That is log3(arcsec(2x))?vipertongn said:Homework Statement
find dy/dx of log3*arccsc2^x
I have no idea how you got that! How did "arcsec" become "csc"? The derivative of log x is 1/x so you should have 1/(arcsec(2x)) times the derivative of that denominator.The Attempt at a Solution
I got up to 1/ln3csc2^x * 1/2^x(sqrt(2^2x-1)

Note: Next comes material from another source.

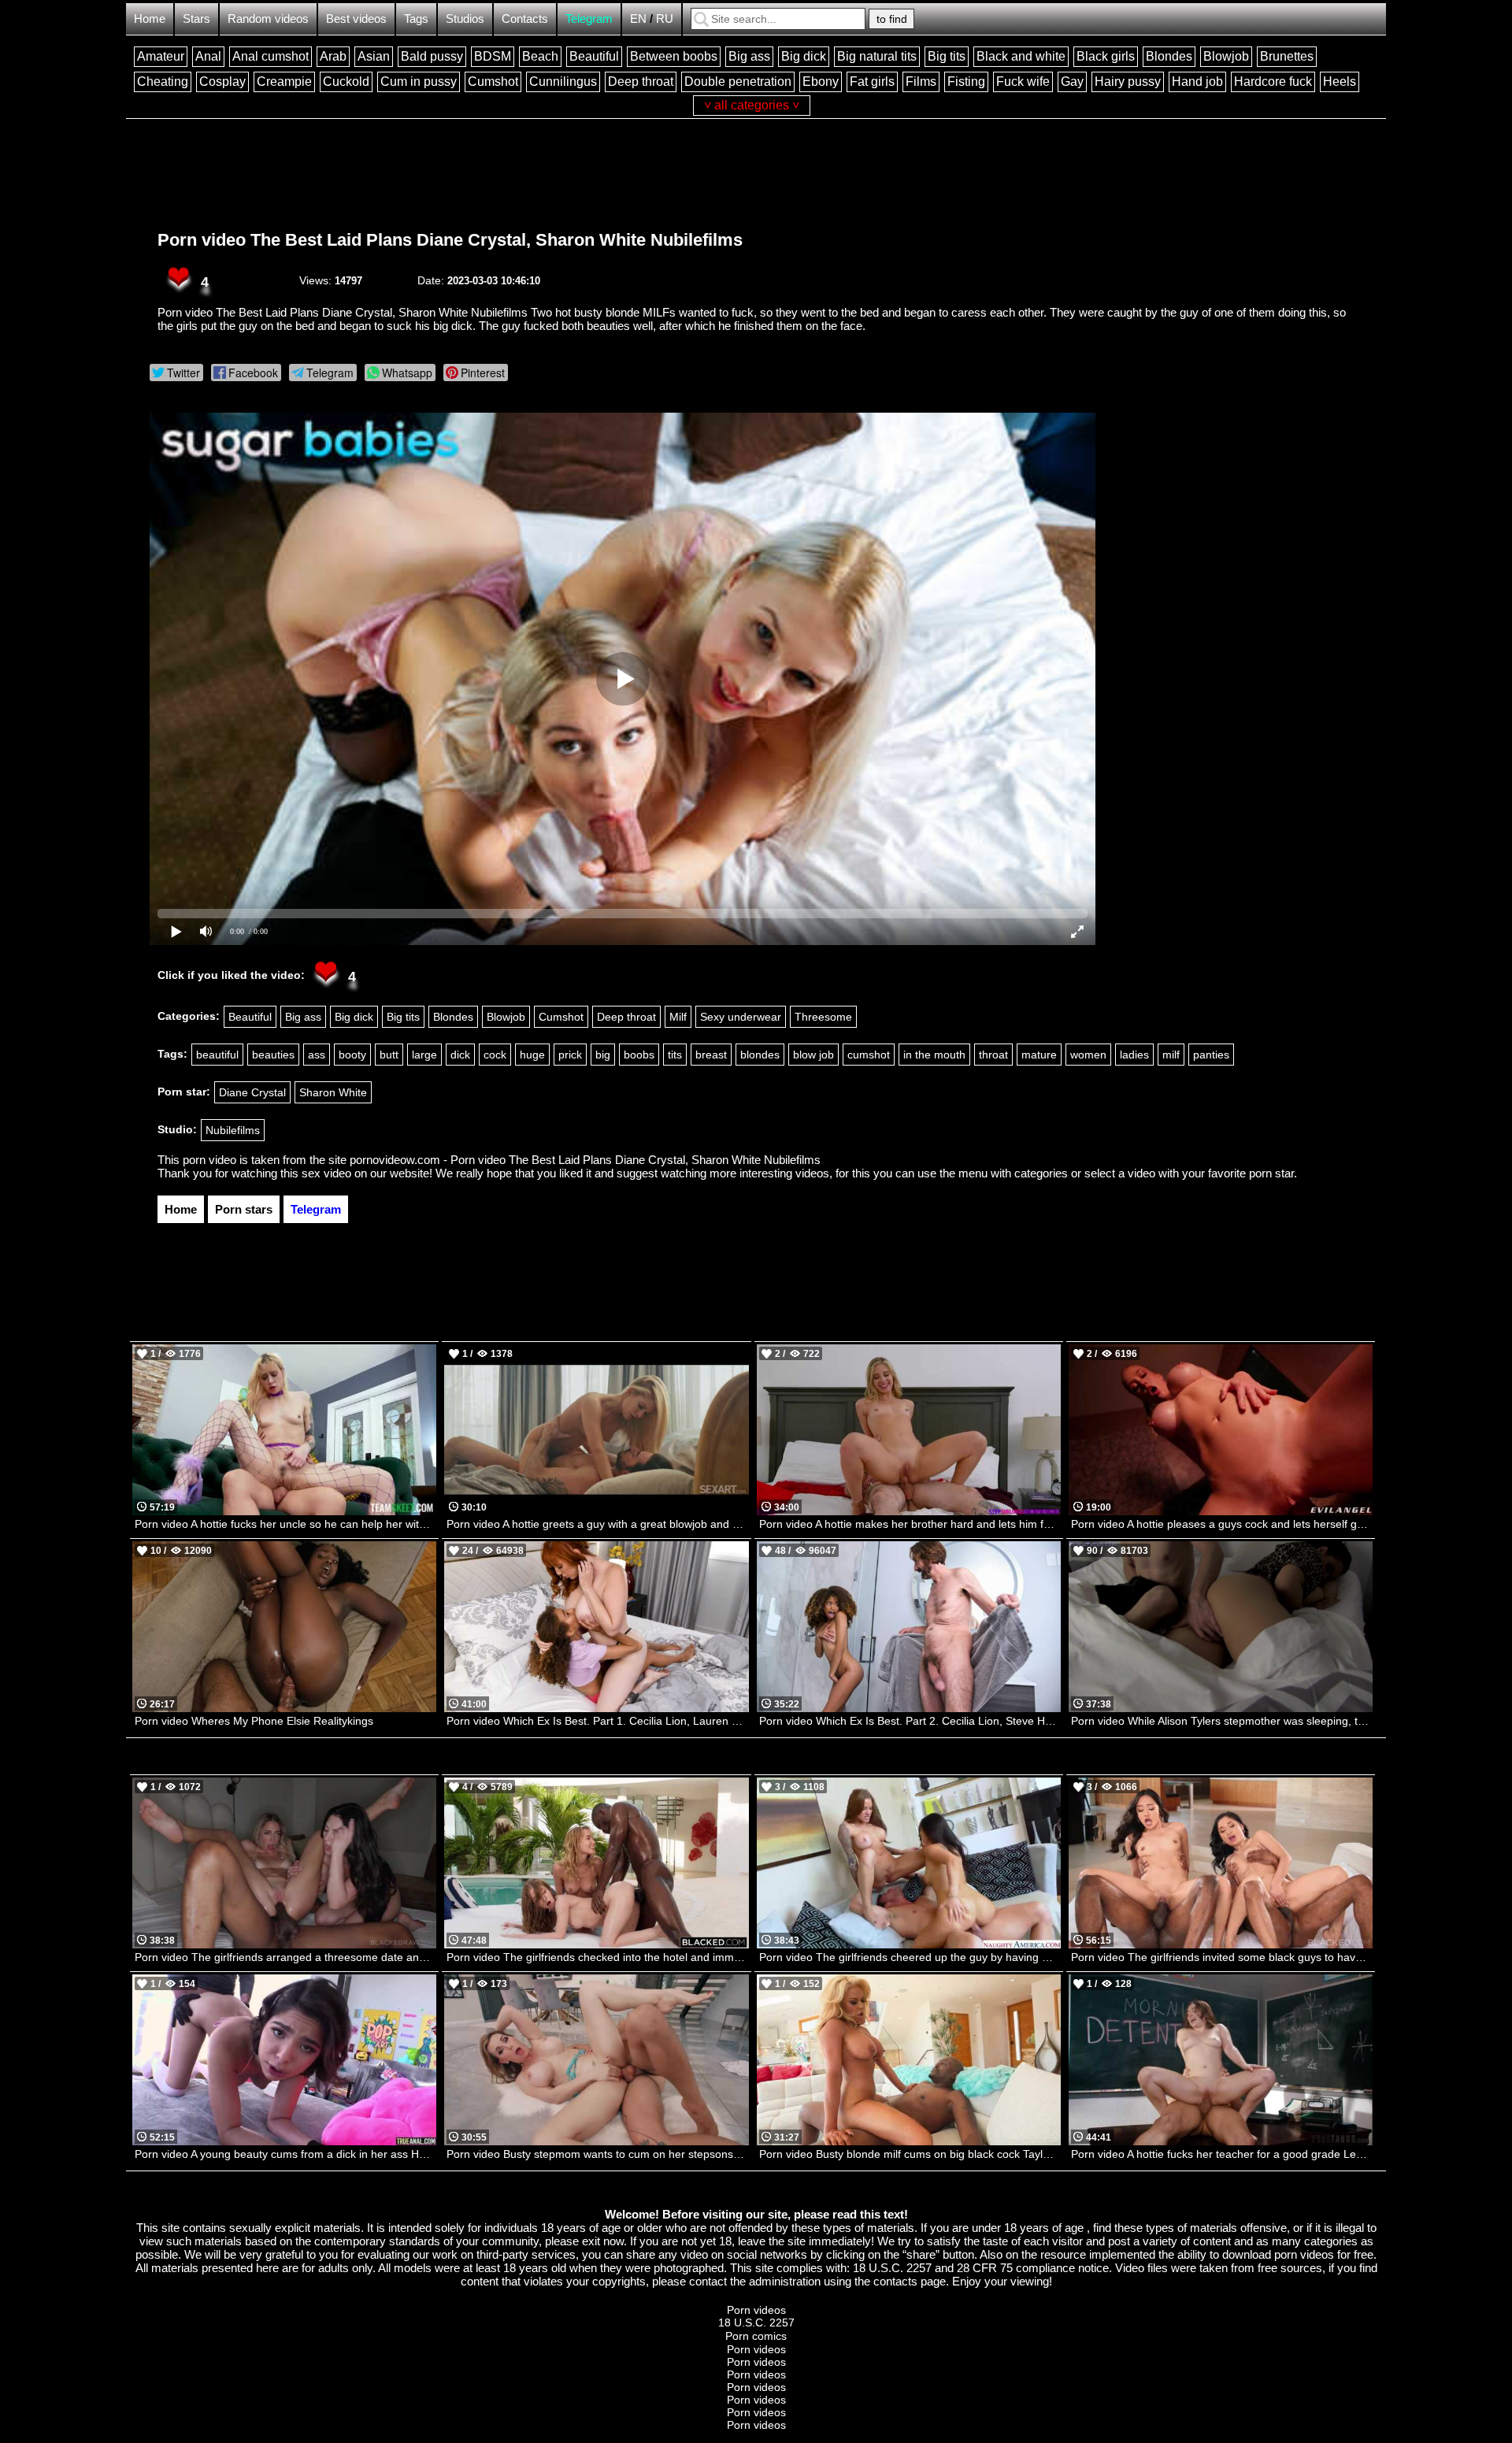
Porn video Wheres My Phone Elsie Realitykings (254, 1721)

[tex]2^x= e^{ln(2^x)}= e^{x ln(2)}[/tex] so the derivative of 2x is ln(2)2x.However there's also a 2^x*ln2 after that
How is that?
In otherwords how would I derive 2^x would i treat it like e^x or something?

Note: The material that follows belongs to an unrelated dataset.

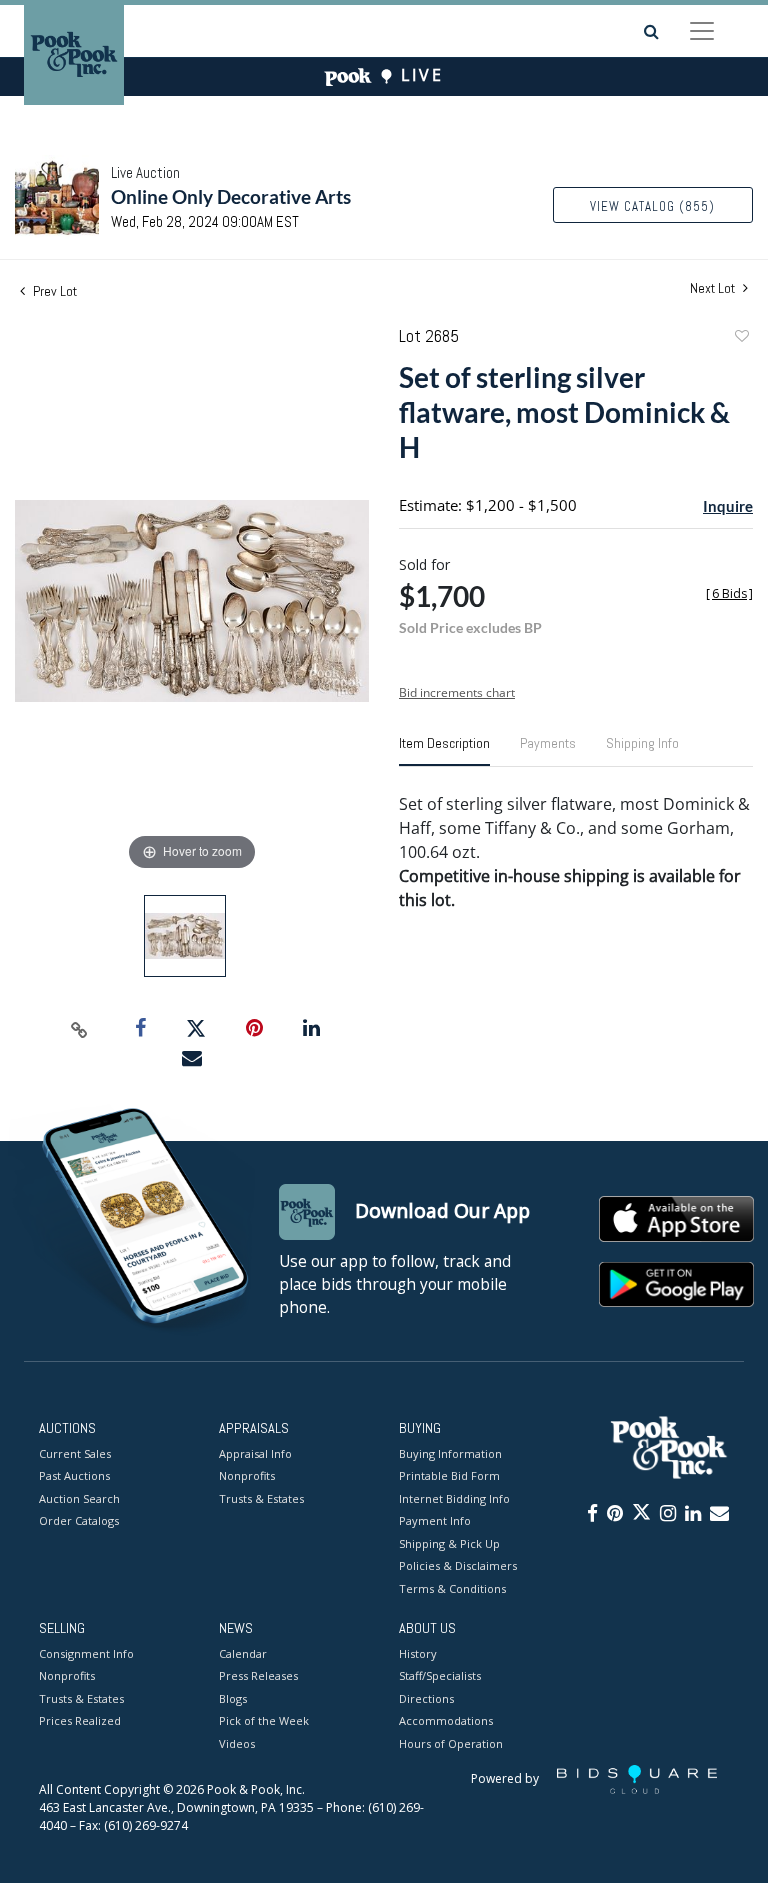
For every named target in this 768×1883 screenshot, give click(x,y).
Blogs (233, 1698)
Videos (237, 1743)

Also if its x^x why would that be 1+lnx?
The derivative of log3*arccsc2^x is 1/(x*ln(3)*sqrt(4^x-1)).
To solve for dy/dx, you can use the chain rule and the product rule. First, rewrite the function as log3*(sin^-1(2^x)). Then, use the chain rule to find the derivative of the outer function log3, which is 1/(x*ln(3)). Next, use the product rule to find the derivative of the inner function sin^-1(2^x), which is 1/(sqrt(4^x-1)*ln(2)). Finally, multiply these two derivatives together to find the final derivative of log3*arccsc2^x.
Yes, the derivative can be simplified to 1/(x*ln(3)*sqrt(4^x-1)). This simplification is possible by factoring out a common term of ln(2) from the numerator and denominator.
Yes, there is a restriction on the value of x for this derivative. The function arccsc2^x is only defined for values of x where 4^x-1 is greater than or equal to zero. This means that x must be greater than or equal to 0.25.
Yes, there is an alternate way to write this derivative. Using the properties of logarithms, the function log3*arccsc2^x can also be written as log3*(1/sin^-1(2^x)). This can be further simplified to log3*(1/csc^-1(2^x)), which can then be rewritten as log3*(cot^-1(2^x)). The final derivative can be written as -1/(x*ln(3)*sqrt(4^x-1)).